Written exercise: Scale the items from the line with "You are a computer-use agent. Image" up to and including the line with "click(961, 161)" by repeating those lines with their requests. Multiply every click coordinate in the answers by 2.05 and round to whole numbers, with halves rounded up, and leave the pictures out.

Working data:
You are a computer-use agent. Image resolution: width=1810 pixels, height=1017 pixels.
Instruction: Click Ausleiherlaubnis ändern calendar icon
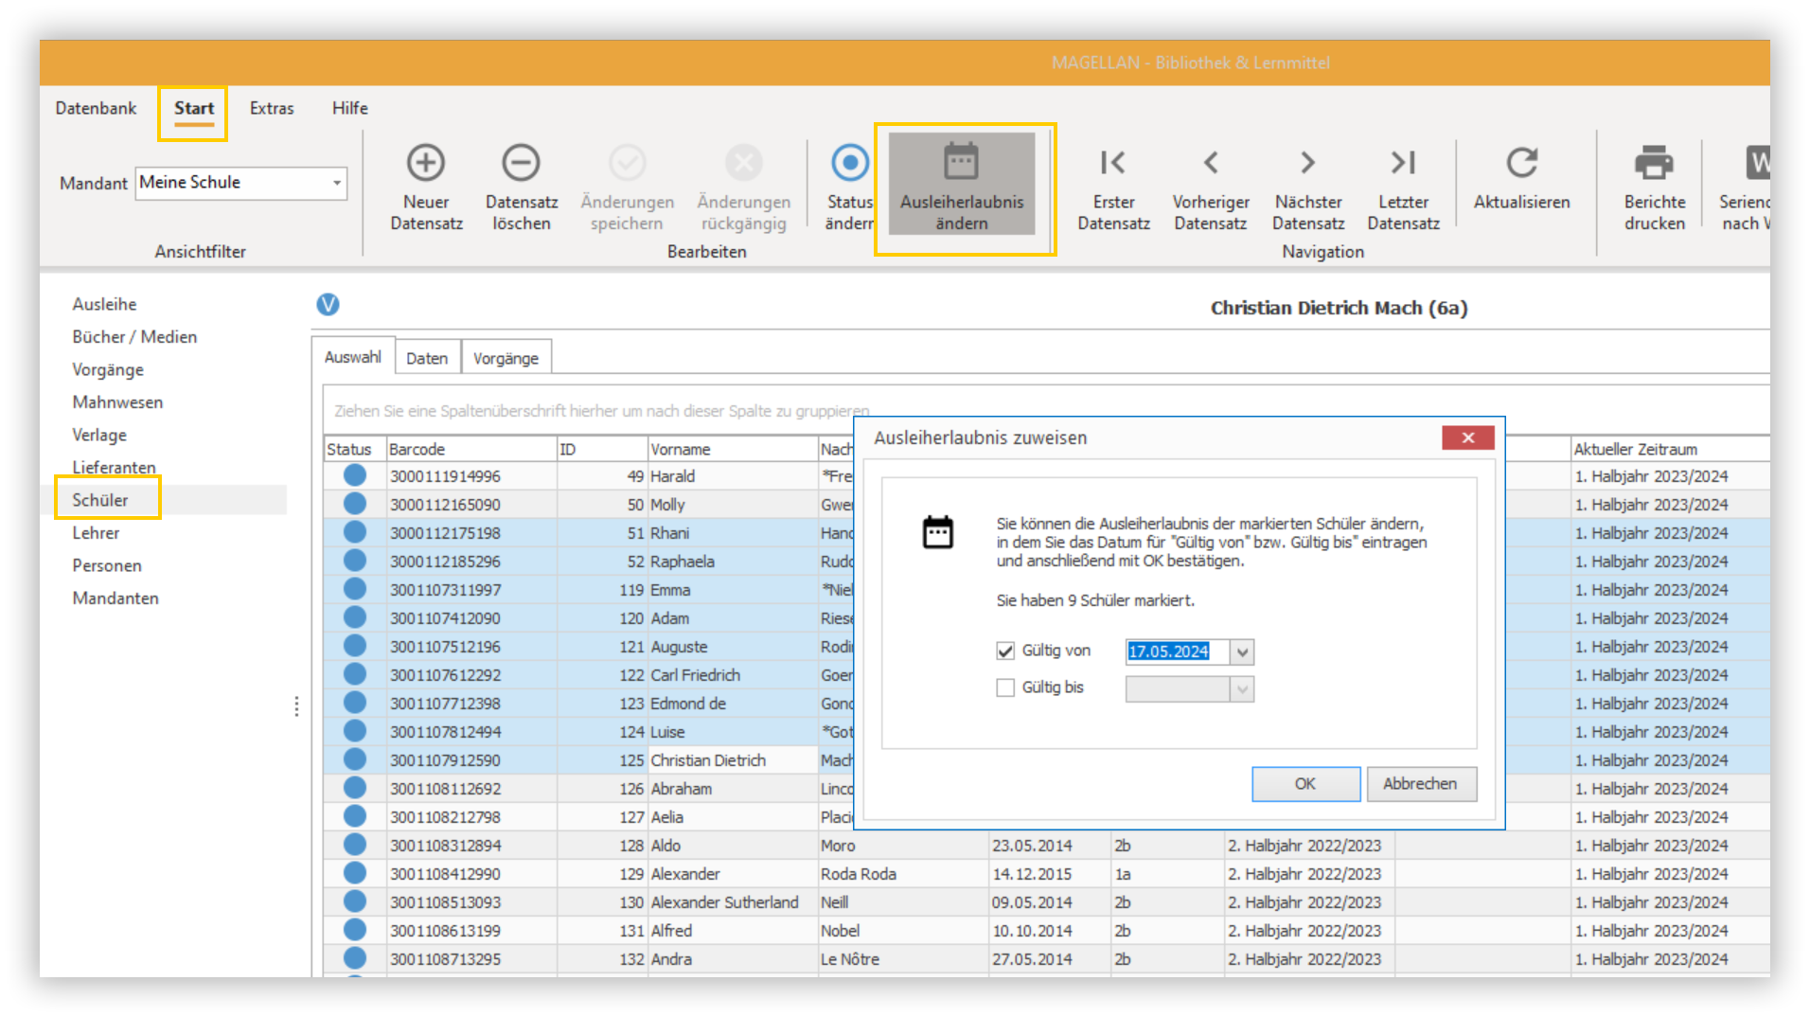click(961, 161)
==
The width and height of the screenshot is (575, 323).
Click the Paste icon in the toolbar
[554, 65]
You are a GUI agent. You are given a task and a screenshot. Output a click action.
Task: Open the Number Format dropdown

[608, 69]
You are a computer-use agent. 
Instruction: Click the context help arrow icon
--
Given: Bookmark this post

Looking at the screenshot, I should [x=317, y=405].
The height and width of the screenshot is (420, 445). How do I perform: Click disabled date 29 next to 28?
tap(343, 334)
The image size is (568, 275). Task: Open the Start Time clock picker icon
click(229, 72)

Worked answer:
You are a computer-use agent. Image resolution: width=1810 pixels, height=1017 pixels.
Instruction: Click Ausleiherlaubnis ändern calendar icon
click(1970, 330)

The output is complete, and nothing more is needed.